With the 2016 MLB Draft now a thing of the past, it’s time for some admittedly far too early analysis of this year’s picks. Certainly it is too early, because in baseball, more than in any other sport, draft picks carry not only talent, but a great deal of uncertainty with them to their new teams. Even some of the top picks will need several years of seasoning before they are ready for the big leagues, and most draft picks will never make it to the highest level at all.
With that said, it can’t hurt to take a look at the haul the Boston Red Sox took in this year. Picking 12th overall, Boston was in a position to add a special talent to its minor league system The question is, did they succeed? Let’s take a look at the Red Sox first three draft selections.
Red Sox 2016 Draft Review
Round 1, Pick 12 Overall: Jason Groome, LHP, Barnegat High School
With their first pick in the 2016 draft, the Red Sox potentially struck gold. The 6’6”, 200 lb lefty has drawn comparisons to the likes of Clayton Kershaw, and was in consideration to be the number one overall selection. However, questions about his character and overall makeup led to his fall to the Sox. These days, when people think of a highly-touted prospect with character issues in any sport, its hard to not immediately worry that the guy is the next Johnny Manziel.
However, there is good reason to believe that in Groome’s case, those concerns are overblown. No criminal activity has come to light, and he hasn’t made news for alcohol or drug use. More likely than not, whatever Groome did that spawned concerns about his makeup was just the product of a teenager being a teenager. Athletes are under a microscope more than most other people. Any minor indiscretion becomes magnified exponentially. That is not to excuse anything he might have done, of course. He is a professional athlete now, and must learn to act the part. But the truth is there is little reason to believe he won’t.
If Groome cleans up his act, assuming he even needs to do so, the Red Sox landed themselves a future ace for a relative bargain. Groome has a nasty curveball, and his fastball reaches the upper-90s. He already has three plus pitches, and the potential for a fourth, and has good command and clean mechanics. He could reach the majors quickly. Groome and Anderson Espinoza could one day make for a deadly 1-2 punch in the Red Sox rotation.
Way-Too-Early Grade: A/A+
Round 2, Pick 51 Overall: C.J. Chatham, SS, Florida Atlantic
This was a weak draft for college position players, and for college shortstops in particular. For whatever its worth, Chatham might have been the best shortstop in the draft. At the very least, he has the best chance to become an everyday shortstop in the majors. However, he’s only average defensively, though he has a good arm, and while he’s a good contact hitter, he has little power and isn’t a threat to steal when on base.

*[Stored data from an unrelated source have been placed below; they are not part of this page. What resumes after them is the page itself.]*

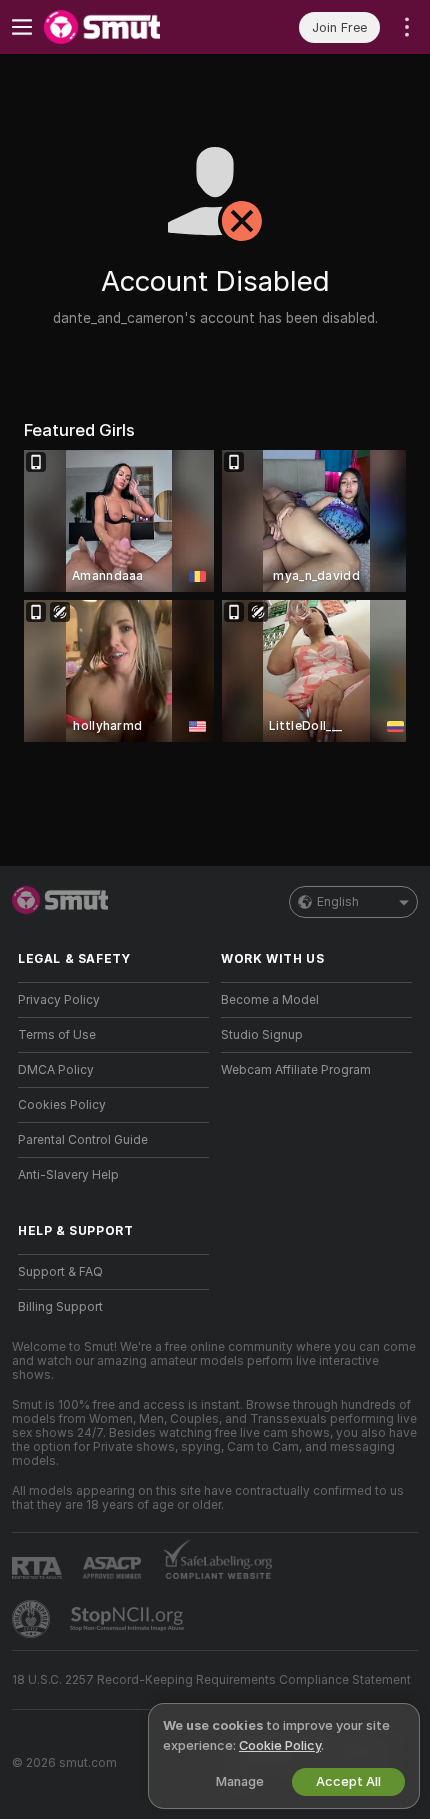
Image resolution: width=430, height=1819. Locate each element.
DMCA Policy (56, 1070)
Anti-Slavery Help (68, 1175)
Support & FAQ (60, 1272)
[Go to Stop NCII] (129, 1619)
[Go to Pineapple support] (33, 1619)
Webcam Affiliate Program (296, 1070)
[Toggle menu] (22, 27)
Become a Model (270, 1000)
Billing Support (60, 1307)
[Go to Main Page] (129, 27)
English (338, 902)
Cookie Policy (280, 1745)
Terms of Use (57, 1035)
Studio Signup (262, 1035)
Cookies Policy (62, 1105)
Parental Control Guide (83, 1140)
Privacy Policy (59, 1000)
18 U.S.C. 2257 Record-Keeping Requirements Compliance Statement (211, 1680)
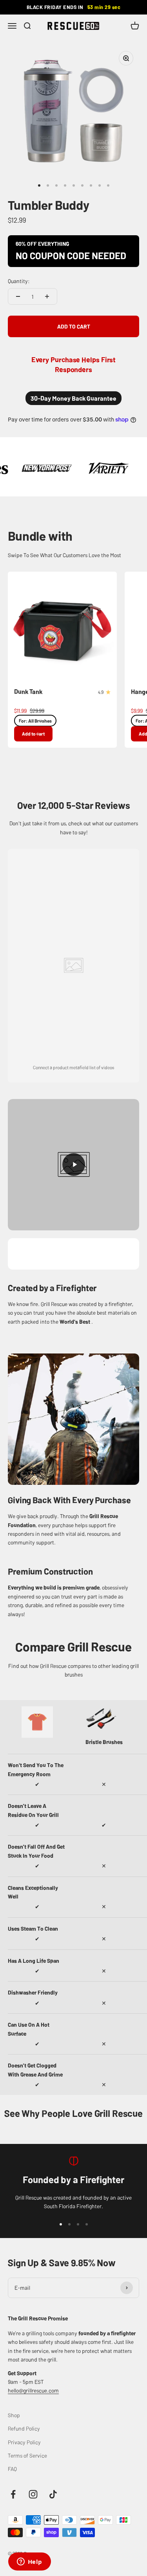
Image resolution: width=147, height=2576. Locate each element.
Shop (14, 2415)
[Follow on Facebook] (13, 2494)
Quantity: (19, 281)
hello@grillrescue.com (33, 2390)
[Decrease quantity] (18, 296)
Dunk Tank (28, 691)
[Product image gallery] (73, 110)
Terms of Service (27, 2455)
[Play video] (73, 1164)
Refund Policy (24, 2428)
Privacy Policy (24, 2442)
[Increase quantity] (47, 296)
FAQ (12, 2468)
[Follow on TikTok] (53, 2494)
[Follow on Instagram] (33, 2494)
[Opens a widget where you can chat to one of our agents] (29, 2562)
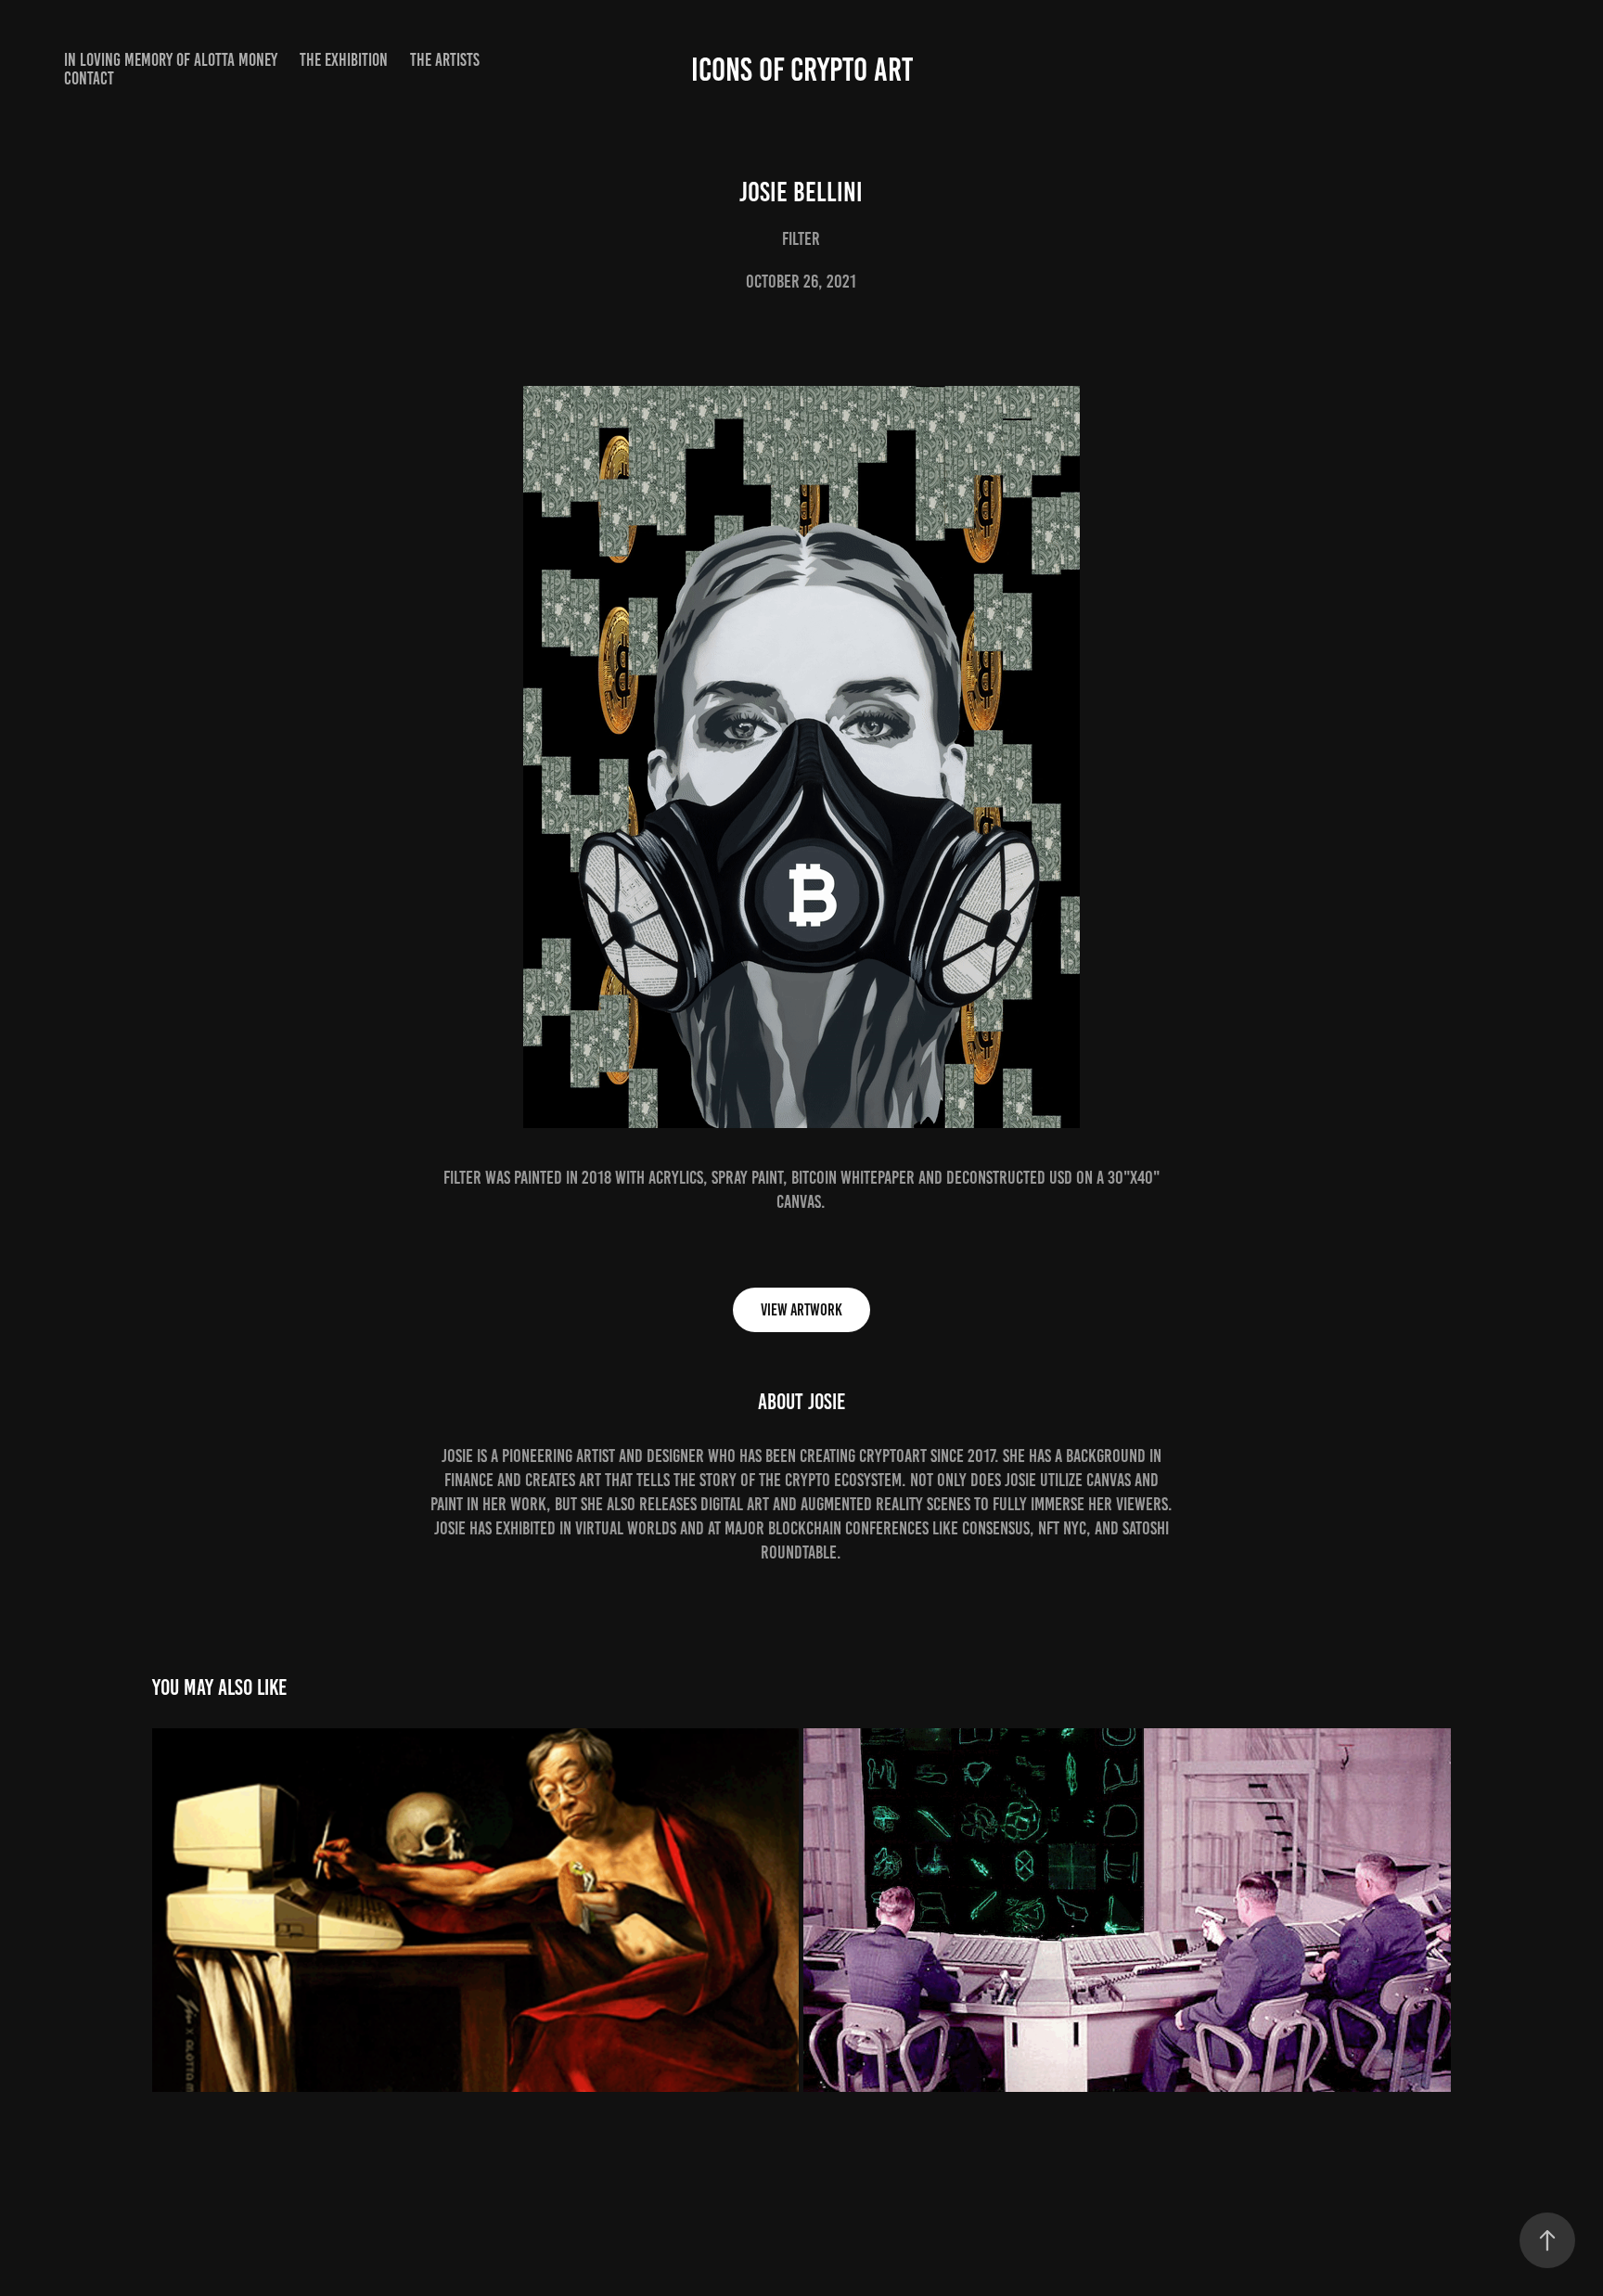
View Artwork (801, 1310)
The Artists (445, 60)
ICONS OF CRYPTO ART (802, 69)
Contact (89, 78)
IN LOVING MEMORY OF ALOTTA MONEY (170, 60)
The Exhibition (344, 60)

In addition, shortstop is hardly a position of need for the Red Sox. Xander Bogaerts is maturing into one of the best shortstops in the league, and will likely be manning the position for Boston for years to come. If Chatham performs well in the minors, he could become a good trade piece, which is valuable for a Red Sox farm system in short supply of tradeable prospects. Shortstop is a valuable position, meaning even players of Chatham’s limited upside have a good amount of value.
Way-Too-Early Grade: B-
Round 3, Pick 88 Overall: Shaun Anderson, RHP, Florida
While he worked out of the closer’s role at Florida, the only reason Anderson did not start was because of the extreme depth the Gators enjoyed in their rotation. The presences of A.J. Puk and Logan Shore, among others, forced Anderson into the bullpen, where he was effective. However, Anderson features four solid pitches that he can throw for strikes, and many believe he is a starter at the Major League level. He locates his pitches well, and looked like a starter in the Cape Cod League.
Whether he ends up throwing out of the rotation or the bullpen, the Red Sox likely got a solid arm with their third round selection. Versatility is never a bad thing. Assuming Anderson pans out, he will either be an effective bullpen piece, or a solid third or fourth starter in the rotation.